Tego długu się nie pozbędziesz

Tego długu się nie pozbędziesz

„Nikomu nie bądźcie nic dłużni, z wyjątkiem miłości do bliźnich; ten dług spłacajcie całe życie!…” (List do Rzymian 13:8a) [SŻ].

Czy był już taki dzień w twoim życiu, w którym spłaciłeś ostatnią ratę kredytu zaciągniętego w banku? Co wtedy czułeś? Radość, a może ulgę z tego powodu, że już więcej nie musisz płacić?Zacznij tydzień ze Słowem Wiary - Dariusz Mach

Otóż, wiedz, że zostałeś obarczony długiem, który – czy chcesz czy nie chcesz – będziesz spłacał całe życie. Nie będzie takiego dnia, w którym byś mógł powiedzieć: „Ten dług jest już spłacony – ostatnia rata została uregulowana, w końcu jestem wolny”. Jest to dług miłości, czyli przebaczania swojemu bliźniemu, który będziesz miał okazję spłacać tak długo, jak będziesz żyć w tym ciele na ziemi. Ktoś kiedyś powiedział takie słowa: „Żyć ze świętymi w niebie, och, co to będzie za gloria, ale żyć ze świętymi na ziemi…, to już całkiem inna historia”.
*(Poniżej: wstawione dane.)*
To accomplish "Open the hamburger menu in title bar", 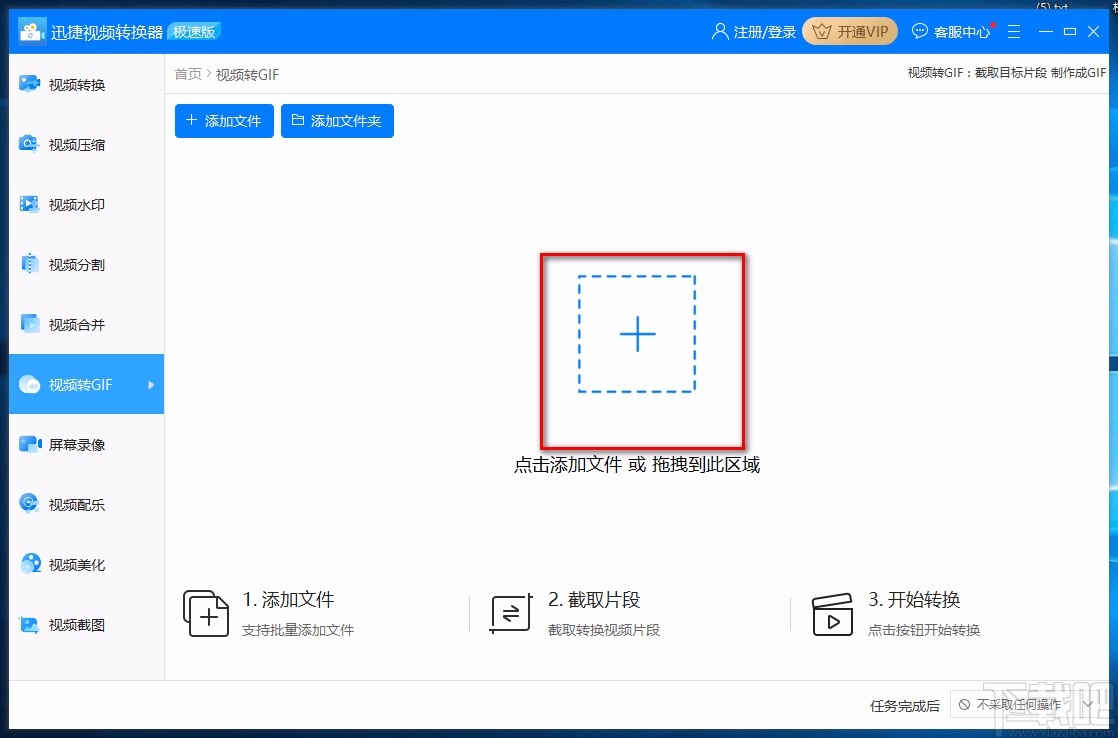I will pyautogui.click(x=1014, y=31).
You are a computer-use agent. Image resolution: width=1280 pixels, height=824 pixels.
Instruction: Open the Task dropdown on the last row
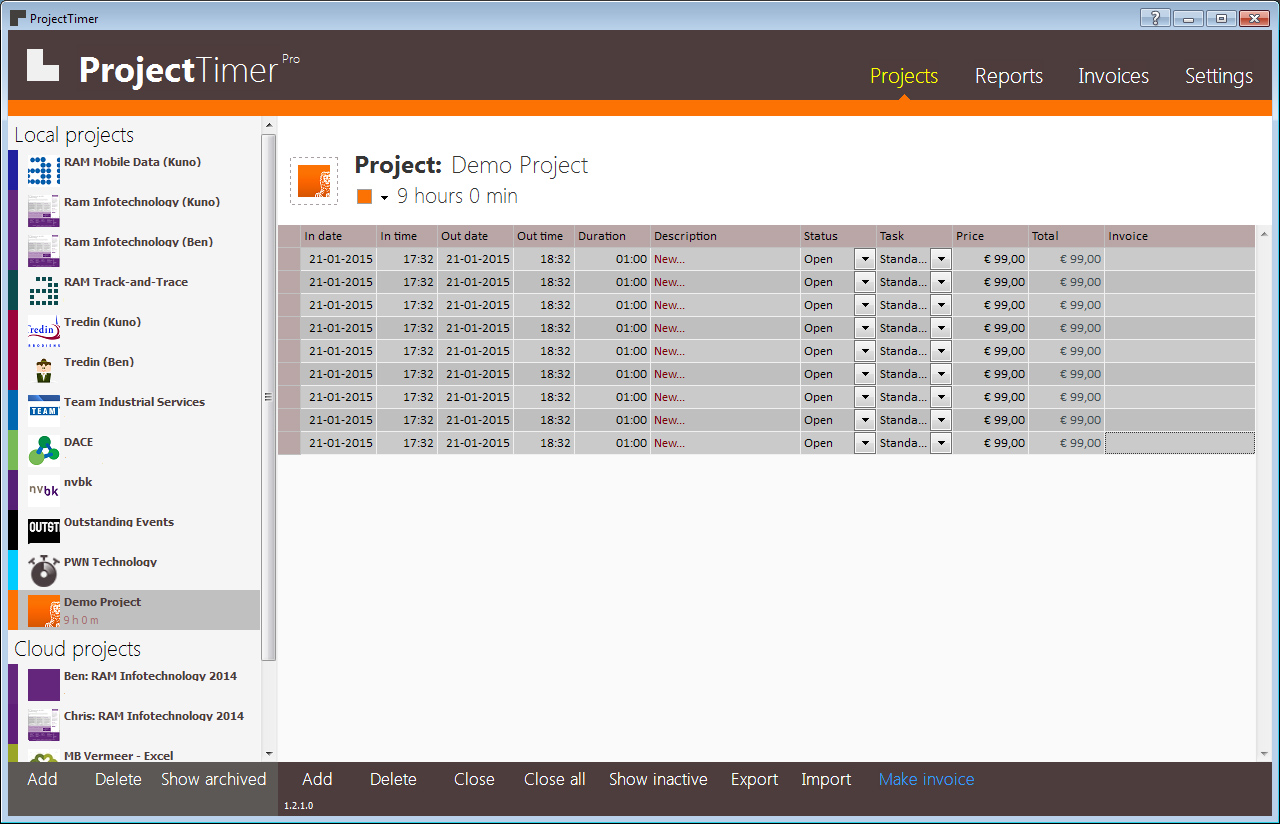[x=939, y=442]
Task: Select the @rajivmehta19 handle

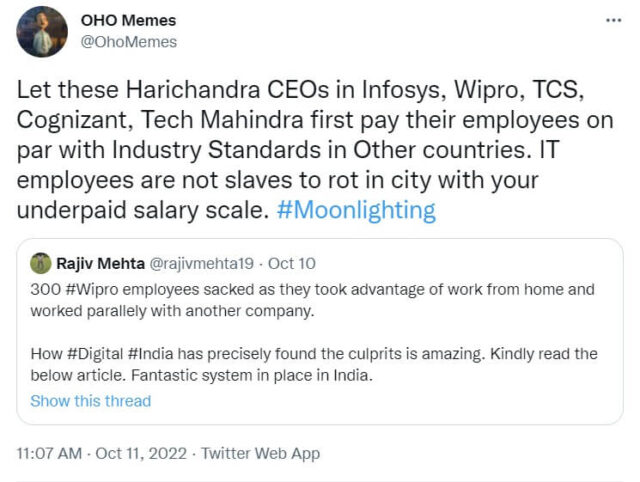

Nie wspominając nawet o niewierzących, z którymi mamy do czynienia każdego dnia. Kościół byłby wspaniałym miejscem, gdyby nie ludzie… Cóż, gdyby nie ludzie, nie byłoby przecież kościoła. Bóg już przebaczył tobie KAŻDY dług (grzech), który miałeś wobec Niego (Kol. 2:14).

Dlatego oczekuje teraz, że ty również będziesz przebaczał  (darował) każdy dług, KAŻDEJ osobie. Czy jesteś w stanie to czynić? Oczywiście, Boża miłość (Jego natura) została już rozlana w twoim sercu przez Ducha Świętego, który został ci dany (Rzym. 5:5). Zatem, możesz przebaczać tak, jak przebacza Jezus, tak, jak Bóg przebaczył ci w Jezusie (Ef. 4:32).

A jak Bóg ci przebaczył i wciąż na nowo wybacza? NAIWNIE. Wiedząc, że za jakiś czas ponownie przyjdziesz do Niego, prosząc Go o odpuszczenie, niejednokrotnie o przebaczenie tego samego grzechu, co poprzednio. Więc jak my powinniśmy przebaczać sobie nawzajem? NAIWNIE. Wiedząc, że za jakiś czas ponownie sami dopuścimy się przewinienia wobec kogoś drugiego lub będziemy mieli okazję przebaczyć komuś, kto zgrzeszył przeciwko nam, czy „stanął nam na odcisk i poczesał pod włos”. Przebaczanie sobie i miłowanie się nawzajem jest naszym jedynym i największym przykazaniem, jakie dziś posiadamy (1 Jn. 2:8), a nawet królewskim przykazaniem (Jk. 2:8).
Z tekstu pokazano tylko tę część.